### What is being asked
Filter the listing for lines containing "more".

### Dataset
========================
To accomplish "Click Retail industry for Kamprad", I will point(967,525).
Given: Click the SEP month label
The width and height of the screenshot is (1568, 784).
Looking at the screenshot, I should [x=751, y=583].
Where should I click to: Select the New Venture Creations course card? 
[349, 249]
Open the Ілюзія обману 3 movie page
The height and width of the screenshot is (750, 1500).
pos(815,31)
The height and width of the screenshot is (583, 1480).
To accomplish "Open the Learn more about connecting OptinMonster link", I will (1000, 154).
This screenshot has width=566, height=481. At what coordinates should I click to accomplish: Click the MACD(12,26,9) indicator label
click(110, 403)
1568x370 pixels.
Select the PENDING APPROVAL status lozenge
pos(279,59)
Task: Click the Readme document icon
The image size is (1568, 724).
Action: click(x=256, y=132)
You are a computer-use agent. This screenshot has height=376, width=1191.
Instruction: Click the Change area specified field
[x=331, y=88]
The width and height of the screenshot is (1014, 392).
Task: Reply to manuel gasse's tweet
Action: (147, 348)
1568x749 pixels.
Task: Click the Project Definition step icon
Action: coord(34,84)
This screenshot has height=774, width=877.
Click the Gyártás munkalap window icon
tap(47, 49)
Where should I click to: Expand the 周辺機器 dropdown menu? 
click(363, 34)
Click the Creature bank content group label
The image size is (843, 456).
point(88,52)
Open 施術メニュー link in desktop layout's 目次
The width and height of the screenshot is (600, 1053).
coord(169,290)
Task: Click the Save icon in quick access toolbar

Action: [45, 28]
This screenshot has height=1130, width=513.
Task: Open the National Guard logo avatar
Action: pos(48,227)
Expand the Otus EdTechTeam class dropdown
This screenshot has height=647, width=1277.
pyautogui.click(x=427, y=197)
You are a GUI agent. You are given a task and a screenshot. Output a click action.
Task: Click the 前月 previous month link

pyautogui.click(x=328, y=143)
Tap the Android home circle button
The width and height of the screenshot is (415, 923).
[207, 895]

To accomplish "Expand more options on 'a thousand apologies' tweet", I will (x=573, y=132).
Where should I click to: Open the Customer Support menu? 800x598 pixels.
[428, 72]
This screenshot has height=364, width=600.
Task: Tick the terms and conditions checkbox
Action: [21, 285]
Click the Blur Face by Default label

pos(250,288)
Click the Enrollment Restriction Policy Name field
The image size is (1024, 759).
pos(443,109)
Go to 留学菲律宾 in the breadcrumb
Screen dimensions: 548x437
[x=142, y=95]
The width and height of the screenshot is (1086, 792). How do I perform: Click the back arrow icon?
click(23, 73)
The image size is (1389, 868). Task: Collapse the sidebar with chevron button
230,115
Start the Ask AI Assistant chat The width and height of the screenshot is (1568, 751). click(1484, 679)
========================
### Answer below
To accomplish "Open the Learn more about connecting OptinMonster link", I will (1000, 154).
To accomplish "Expand more options on 'a thousand apologies' tweet", I will (x=573, y=132).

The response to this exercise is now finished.